• despedidas

    minha despedida de São Paulo, fotografada por Jairo

    Existe essa crônica do Galeano em que ele conta a história de Julio Ama na guerra em El Salvador. Julio, que lutava e fotografava, com o fuzil e a câmera por perto, começou a buscar dois amigos, irmãos gêmeos, que costumavam estar sempre por perto. Encontrou-os próximos a um muro: um vivo e outro que jazia sobre os joelhos do irmão. Julio então se aproxima, arruma a câmera a partir da distância e da luz, certo de estar prestes a tomar a foto de sua vida. Julio decide não apertar o botão.

    Guardada toda a proporção, meus últimos dias na Argentina foram resumidos nesse texto. Saí de Santa Fe antes do previsto, por convite das minhas amigas, e foi a melhor escolha. Fomos para Buenos Aires e, nessa minha terceira vez ali, não tirei quase nenhuma foto. Incumbi minha memória de registrar fotograficamente aqueles últimos deleites culinários, aqueles últimos instantes da ampla felicidade que seguiram nesses quatro meses no país. Adquiri uma intimidade com Buenos Aires que fotografar a cidade como turista já não fazia mais sentido; preferi caminhar pelo bairro, conversar com as pessoas, conhecer o que minhas amigas amam ali e contar o que algumas paisagens me fazem lembrar.

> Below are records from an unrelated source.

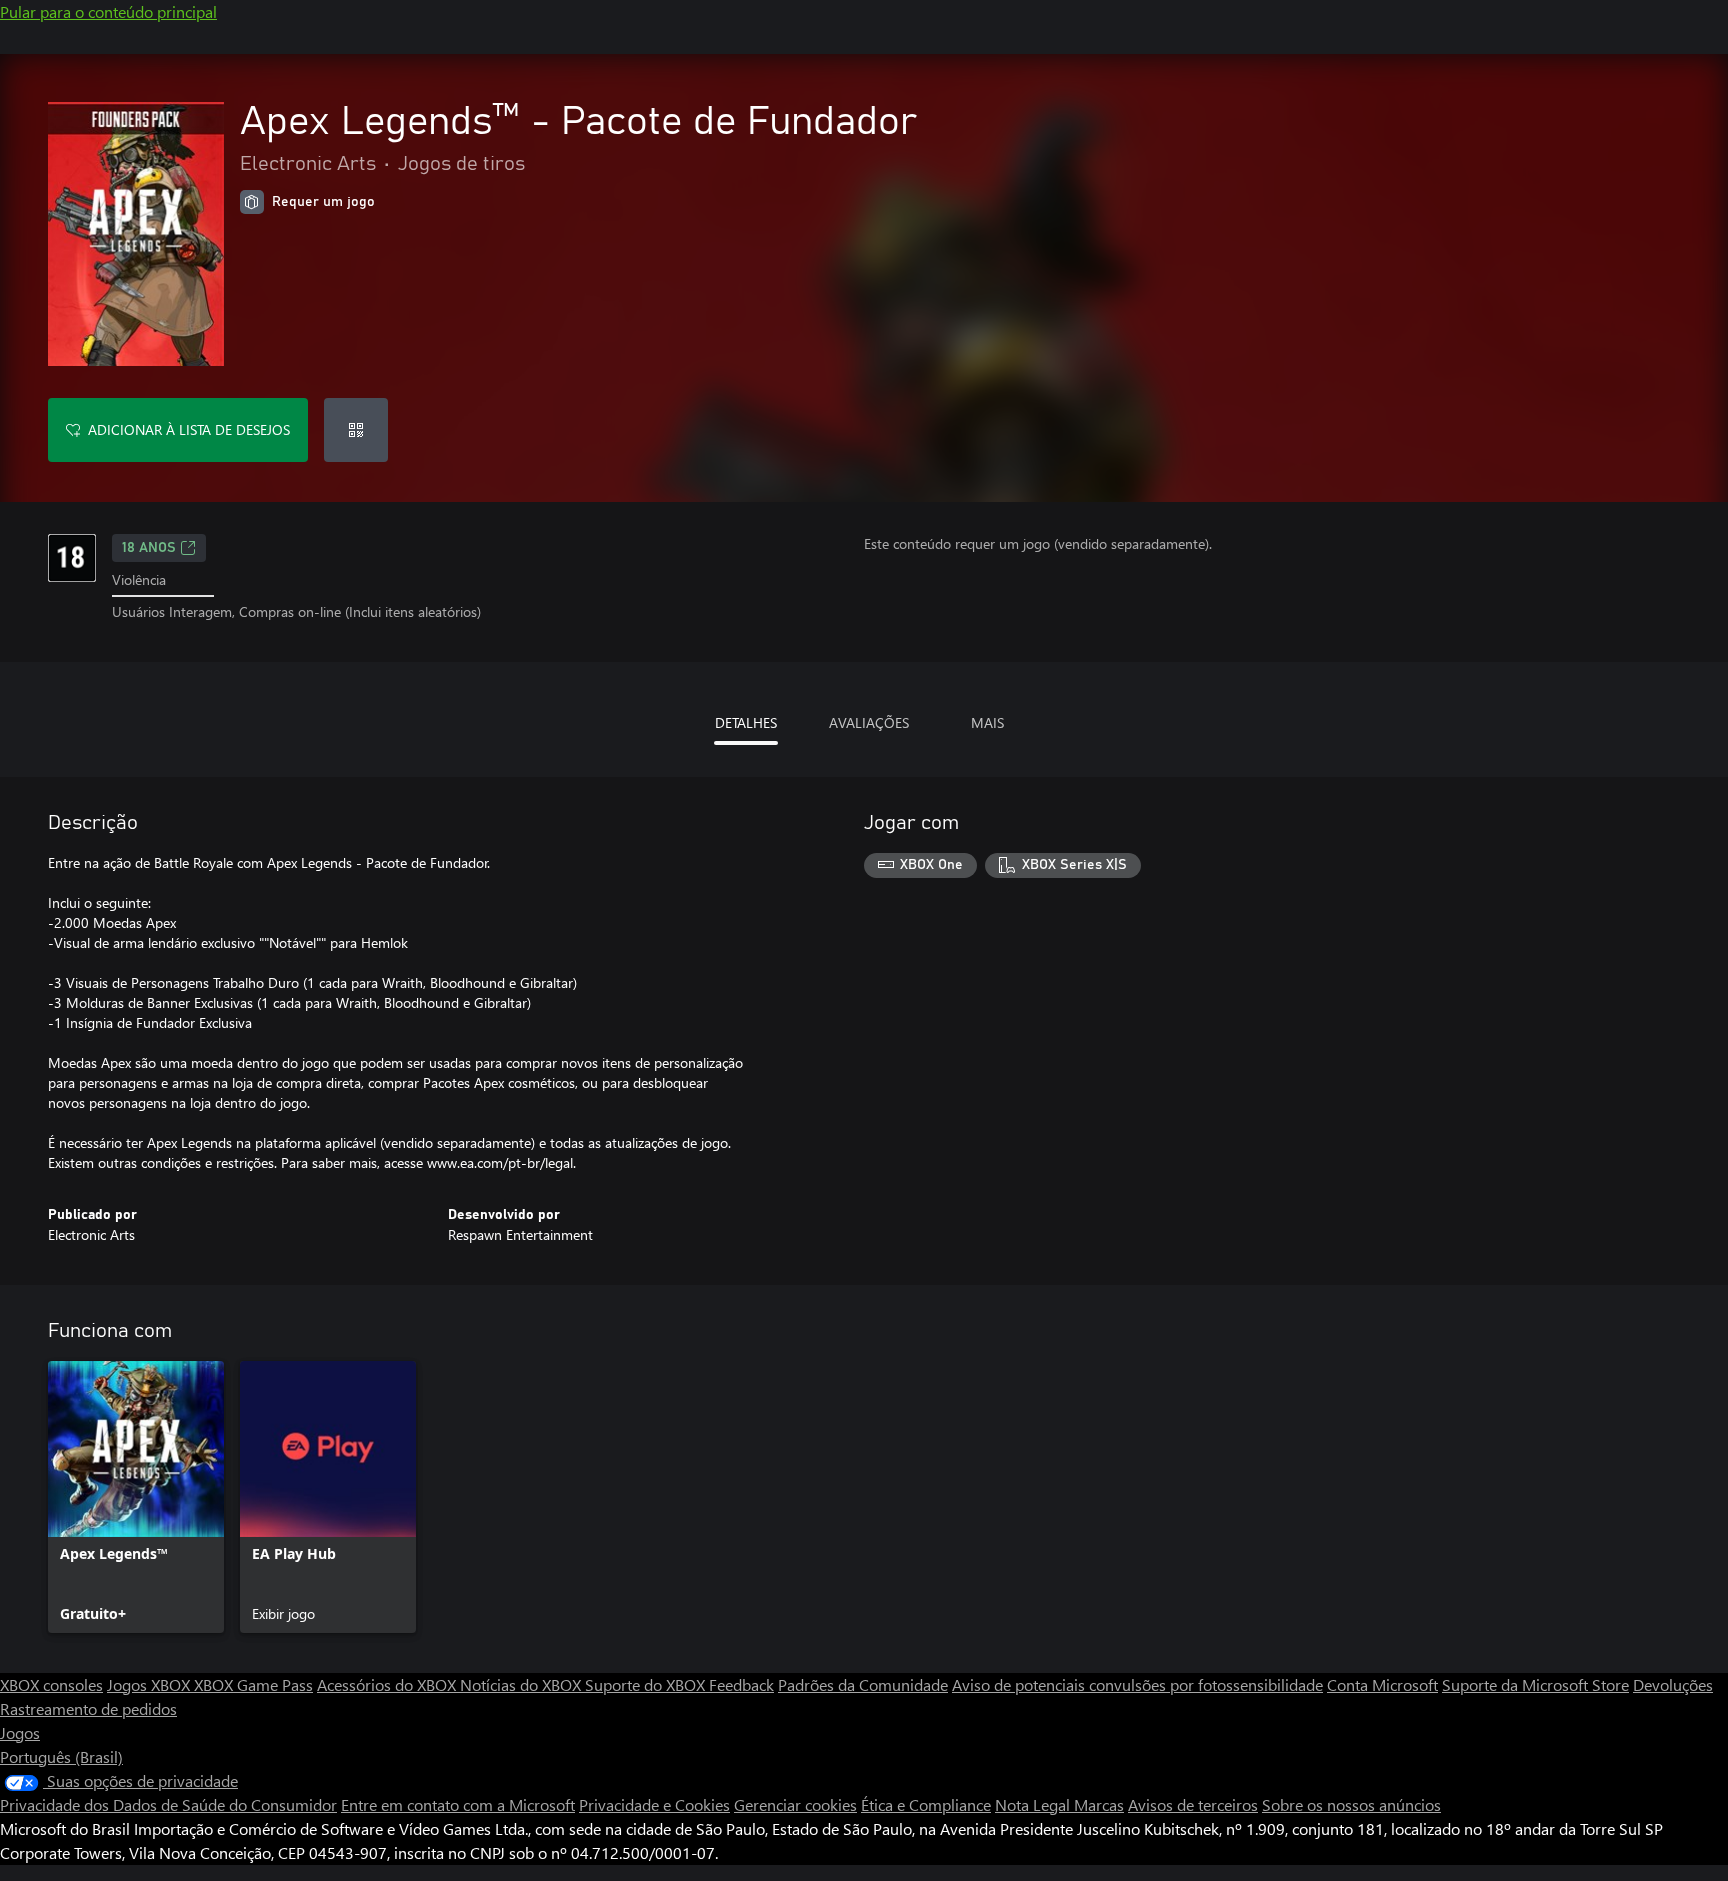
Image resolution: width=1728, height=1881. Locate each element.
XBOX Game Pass (253, 1684)
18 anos (149, 548)
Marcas (1099, 1804)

    Não vi a casa esvaziando até ser fechada, concentrando meu choro de saudades antecipadas em um único dia. Mentira, chorei um pouquinho antes, sabendo que dentro de um tempo seria minha vez, a de deixar as pessoas lindas que conheci e com quem convivi nesse período de intercâmbio. Ane, nesse momento, me abraçou e disse: “Pensa, você teve vários irmãos aqui” e, claro!, chorei mais um tanto. Eu precisava voltar pro Brasil, mas a vontade era a de manter esse país imaginário onde múltiplas nacionalidades se encontravam em uma estranha – e às vezes inconstante – harmonia. Cheguei aqui e chorei mais um pouco, numa última despedida. E então parei. Parei para olhar e pensar nesse espaço que me recebia de volta.

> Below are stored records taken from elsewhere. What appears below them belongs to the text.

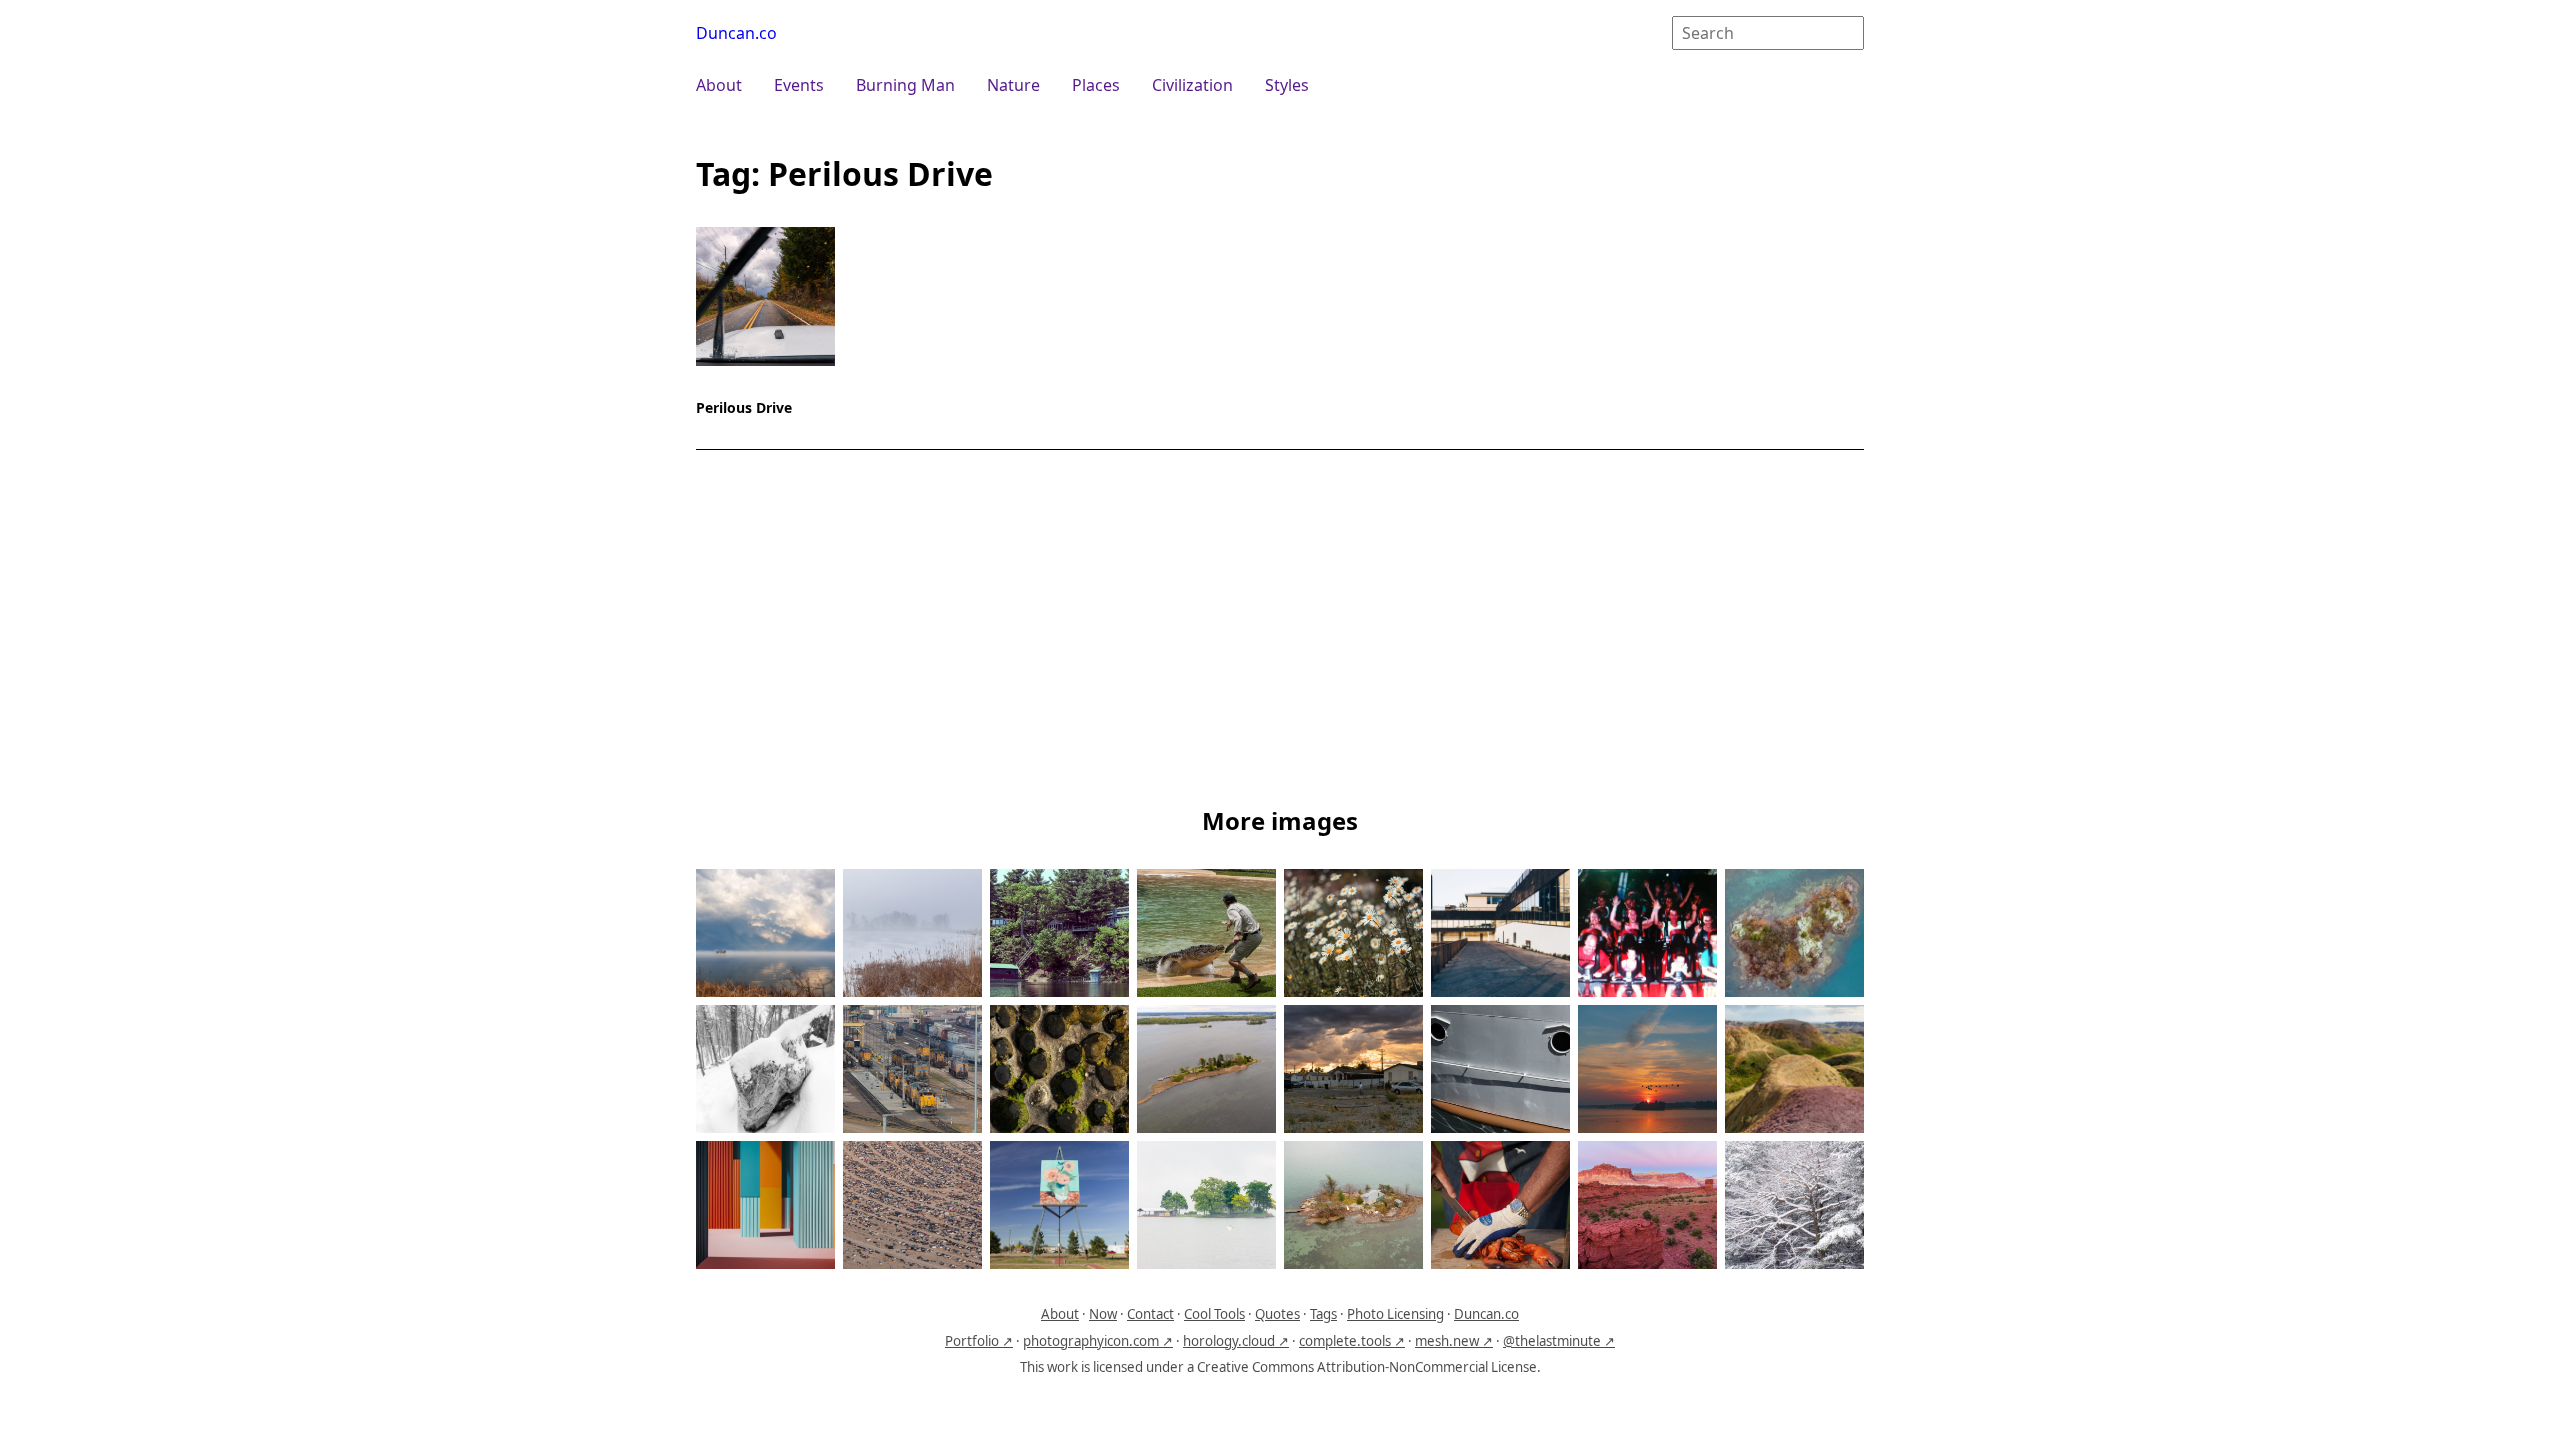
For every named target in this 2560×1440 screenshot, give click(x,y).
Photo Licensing (1395, 1314)
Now (1103, 1314)
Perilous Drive (744, 407)
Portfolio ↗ (979, 1341)
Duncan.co (736, 33)
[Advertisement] (1280, 632)
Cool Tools (1214, 1314)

    Não estranhei São Paulo. Andar pela Paulista, passar pela papelaria do bairro, pegar o metrô foram situações que me poderiam fazer crer que nunca estive dois mil quilômetros distante. Pensei que eu pudesse me atrasar no meu primeiro reencontro na catraca, acostumada que fiquei a sair dez minutos antes de casa para qualquer coisa no interior da Argentina. Não me atrasei. Calculei como de costume o trajeto até o metrô e da baldeação; calculei tão bem que quase desconfiei de nunca ter saído da cidade. Extrañé, porém, algumas coisas de Santa Fe e muitas pessoas que com ali vivi, ainda que faça pouquíssimo tempo da minha partida.

    viver é impreciso

    ♫ Los hermanos – Elis Regina

  • a luta continua (ou sobre como ela nunca tinha parado)

    educación para chile

    Brincamos que o quarto delas é a Embaixada Chilena. O meu, dividido com outras duas brasileiras, seria uma das Embaixadas Brasileiras da casa. Experimentamos o ineditismo da fronteira entre esses dois países. Eu e elas temos quase a mesma idade e opiniões políticas convergentes. Sexta-feira adentrei a esse território chileno para contar-lhes minha angústia com a ação policial em São Paulo no dia anterior. Como resposta soube que no mesmo dia a polícia bateu em estudantes que protestavam em Santiago.
    Não há conversas informais ou palestras que alcancem o tema das universidades na América do Sul que não terminem com um suspiro de “E o Chile, hein?”. Já são dois anos de mobilização que tenta reverter a bizarra condição de educação 0% pública e gratuita no país. Essa é uma das heranças medonhas do governo Pinochet (uma das outras podemos arriscar dizer que é uma polícia preparada a bater em manifestante até deixá-lo desacordado).
    O Chile não é o Brasil e as nossas agendas sociais são diferentes em muitos pontos. Mas fiquei me perguntando por que, para além dos dois passos que separam a minha porta da delas, estamos assim tão próximos. Uma das respostas está na época em que vivemos: já não precisamos de modelos para discutir política. Pelo menos, não dos grandes, não dos dois blocos que se opunham em épocas de Guerra Fria. Nós podemos falar que o jeito como se organiza nossa vida pública (seja na universidade, na escola, no ônibus, nas ruas) já não faz mais sentido e buscar métodos para deixar isso claro para outras pessoas.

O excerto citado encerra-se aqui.